# Question for offset sfb w/ charcoal basket mod



## wutang (Sep 3, 2008)

I have a horizontal offset smoker w/ sfb. I have not made any mods to it. I can get it to hold steady temps using a modified minion where I have an area of lit coals in one corner and a trail of charcoal around the perimeter of the firebox. With a few strategically placed wood chunks it puts out pretty consistent thin smoke. But 30-40 min. later I am stirring coals or raking them to the corner and building a new trail.  I really don't mind tending the fire that often but I would like to be able to leave it alone for an hour or two at a time. I have seen a lot of sfb users have the charcoal basket-how long of a burn do you get? Do you have trouble with temps getting too hot with all that fuel?  I want to make the change if it will help but not if I am just gonna trade one set of problems for another. Thanks for any feedback.


----------



## capt dan (Sep 3, 2008)

**INFORMATION SUPPLIED**

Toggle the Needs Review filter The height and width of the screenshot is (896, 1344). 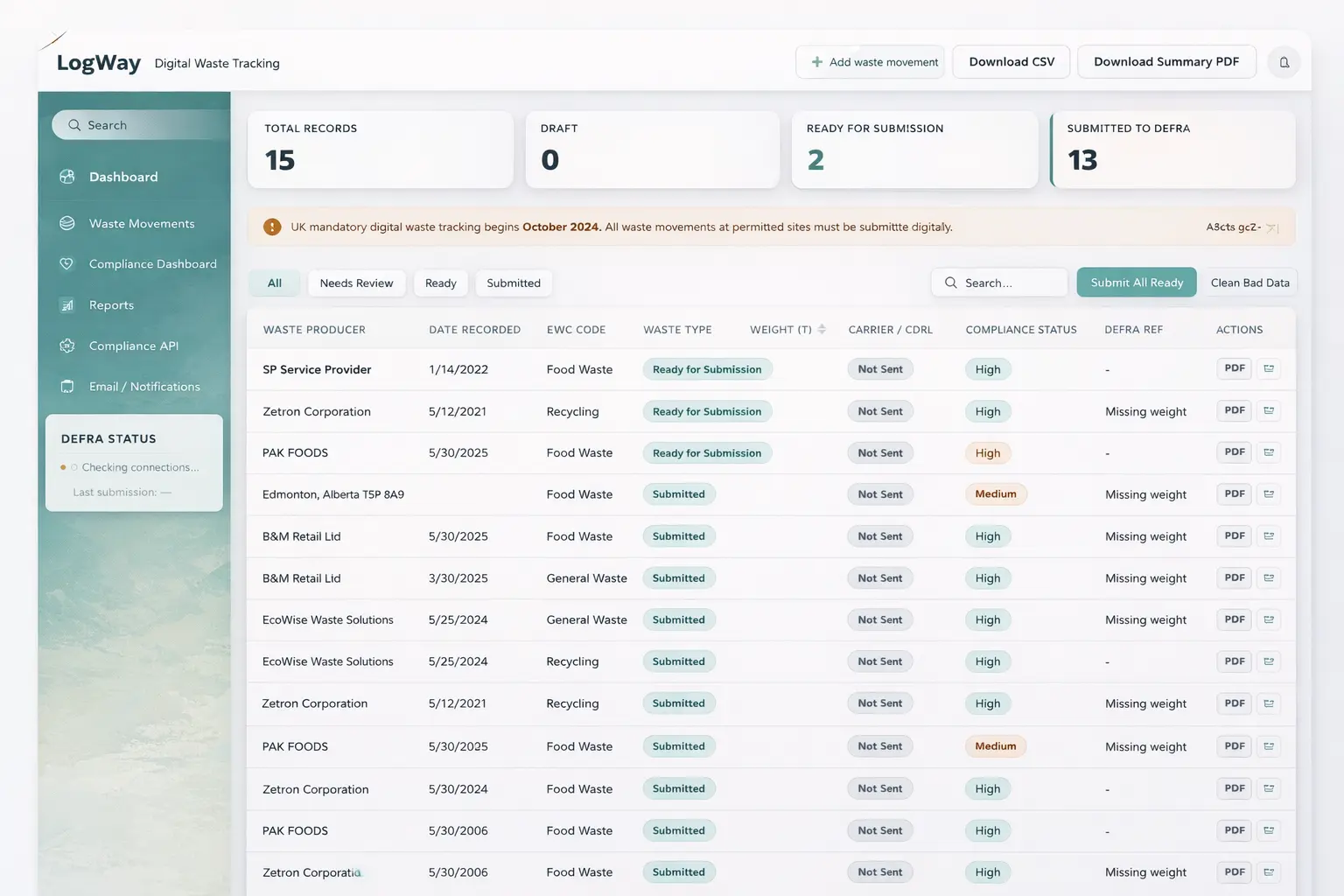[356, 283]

**TASK LIST**
[A] In the offset smoker thread, write out the passage from "## wutang (Sep" to "dan (Sep 3, 2008)".
[B] According to the offset smoker thread, how long after setting up the fire does the poster have to stir the coals or rake them to the corner and build a new trail?

**LIST OF SOLUTIONS**
[A]
## wutang (Sep 3, 2008)

I have a horizontal offset smoker w/ sfb. I have not made any mods to it. I can get it to hold steady temps using a modified minion where I have an area of lit coals in one corner and a trail of charcoal around the perimeter of the firebox. With a few strategically placed wood chunks it puts out pretty consistent thin smoke. But 30-40 min. later I am stirring coals or raking them to the corner and building a new trail.  I really don't mind tending the fire that often but I would like to be able to leave it alone for an hour or two at a time. I have seen a lot of sfb users have the charcoal basket-how long of a burn do you get? Do you have trouble with temps getting too hot with all that fuel?  I want to make the change if it will help but not if I am just gonna trade one set of problems for another. Thanks for any feedback.


----------



## capt dan (Sep 3, 2008)

[B] 30 to 40 minutes later.